Malaysia’s Tune Talk triggered that conversation this week by announcing it has completed its transformation into a fully cloud-native MNO, achieved through a partnership with Mavenir, a US-based network software provider. According to the company’s account, it is the first operator in ASEAN to reach this milestone entirely.
Before unpacking why that matters, it’s worth answering the obvious question first.
What’s a cloud-native mobile network operator?
Traditional mobile networks are built around physical, specialised hardware – boxes installed in facilities, tied to vendors, configured manually, and upgraded only when someone comes in with new equipment. Adding a service or expanding capacity meant long procurement cycles, hardware integrations, and drawn-out rollout timelines. For decades, this was simply how telecoms worked.
A cloud-native mobile network operator replaces that model with software. Instead of hardware-bound functions, the network runs as software layers hosted in cloud environments – the same underlying principle that allows banks to deploy new features through an app update not replacing ATMs in the country.
The network becomes programmable. Services can be deployed, scaled, or adjusted through software, often without touching physical infrastructure at all.
Two systems sit at the core of any operator’s ability to function: the OSS (Operations Support System), which manages the network itself, and the BSS (Business Support System), which handles everything customer-facing – billing, service management, subscriptions.

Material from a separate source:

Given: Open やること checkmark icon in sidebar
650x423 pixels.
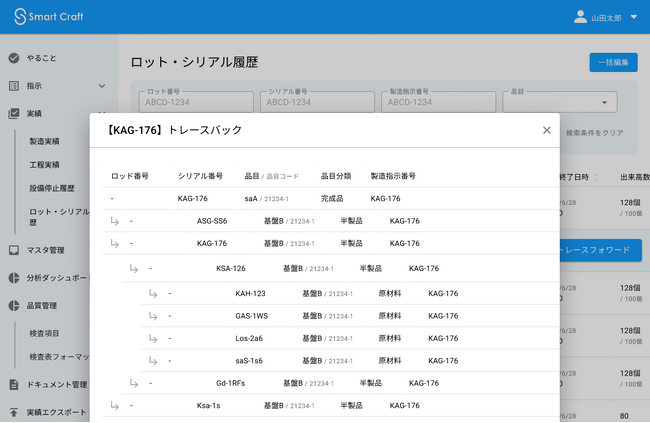Looking at the screenshot, I should [x=14, y=58].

Tune Talk has now moved both onto Mavenir’s cloud-native platforms, giving it end-to-end software control of its entire operation. That full-stack change is what “fully cloud-native” actually means – and it’s more than a partial virtualisation.
Why it matters in ASEAN
ASEAN’s telecom landscape is a study in contrasts. Commercial 5G services now live in eight of the bloc’s member states – Brunei, Indonesia, Laos, Malaysia, the Philippines, Singapore, Thailand, and Vietnam – yet adoption remains deeply uneven.

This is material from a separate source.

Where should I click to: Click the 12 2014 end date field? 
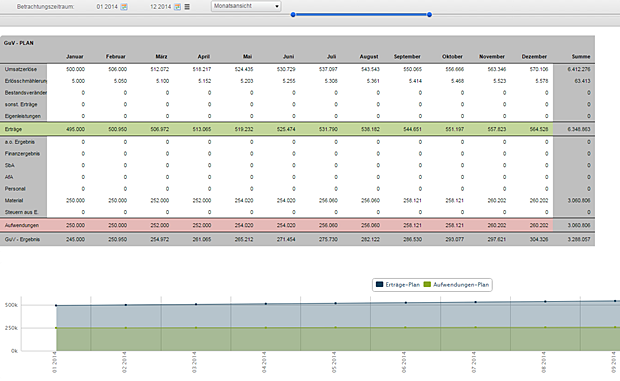161,7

According to an Opensignal analysis published in October 2025, markets where mid-band spectrum was allocated early and deployed at scale, like Malaysia, Singapore, Vietnam, and the Philippines, are seeing 5G speeds roughly five to six times faster than 4G. But in markets where rollouts remain fragmented – Indonesia, Brunei, Laos – the gains are marginal.
The bottleneck, increasingly, is not spectrum or ambition. It is the weight of legacy infrastructure. Operators built on traditional hardware architectures face enormous complexity when modernising – the existing systems must keep running during any transition, which slows everything down.

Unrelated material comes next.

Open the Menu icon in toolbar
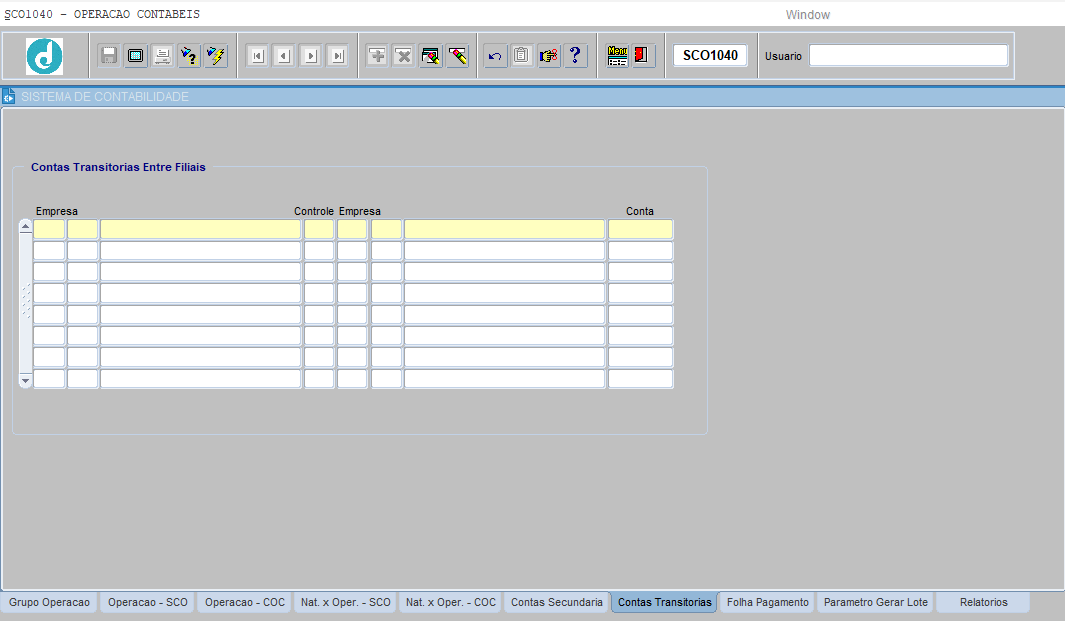1065x621 pixels. coord(618,56)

As NUS Lee Kuan Yew School of Public Policy professor Vu Minh Khương noted at the launch of a July 2025 report on 5G and AI in ASEAN, “2025 is an important juncture in the global deployment of 5G technology,” with ASEAN countries needing to accelerate adoption in the next five years to build a foundation for the region’s next digital leap.
A cloud-native mobile network operator sidesteps much of that complexity. The architecture features what the industry calls zero-touch processes – automated network functions that reduce manual intervention – with self-healing systems that can detect and recover from faults without waiting for a technician. For leaner operators without the human and capital resources of the region’s telco giants, this kind of operational efficiency is not an incremental improvement. It’s a different way of running a network entirely.
Tune Talk’s move, and what it signals
Tune Talk’s deployment with Mavenir has already translated the change into visible output. The new architecture enabled it to fast-track integrations, including MyDigital ID, Mastercard ID Theft Protection, free Personal Accident Insurance, foodpanda benefits, and in-app streaming subscriptions. These are services that require the kind of agile backend that legacy systems simply cannot deliver quickly.
“Becoming a fully cloud-native MNO is the start of a new chapter for Tune Talk and reinforces our ambition to build a smarter, more agile mobile network for Malaysia and beyond,” said CEO Gurtaj Singh Padda. “The foundations let us move faster, personalise services at scale, and unlock new value through AI-driven innovation for our growing customer base.”
Phase two of the rollout will deepen the AI layer – advanced orchestration, next-generation BSS, contextual and personalised service offers. The trajectory maps onto a broader conversation about what modern telecom operators should actually be: not connectivity utilities, but technology companies that happen to run networks.
Mavenir President and CEO Pardeep Kohli described the approach as “essential to letting the speed, flexibility and efficiency” that this kind of operator needs remain competitive. For ASEAN, the significance lies less in Tune Talk’s size and more in the proof of concept. Larger operators in the region have been cautiously virtualising parts of their networks for years, but full cloud-native transformation has remained the domain of greenfield builds or well-resourced incumbents.
Tune Talk’s completion of this change – as a relatively small operator, in a competitive market – shows it is achievable without the infrastructure budgets of a Singtel or a Telkomsel.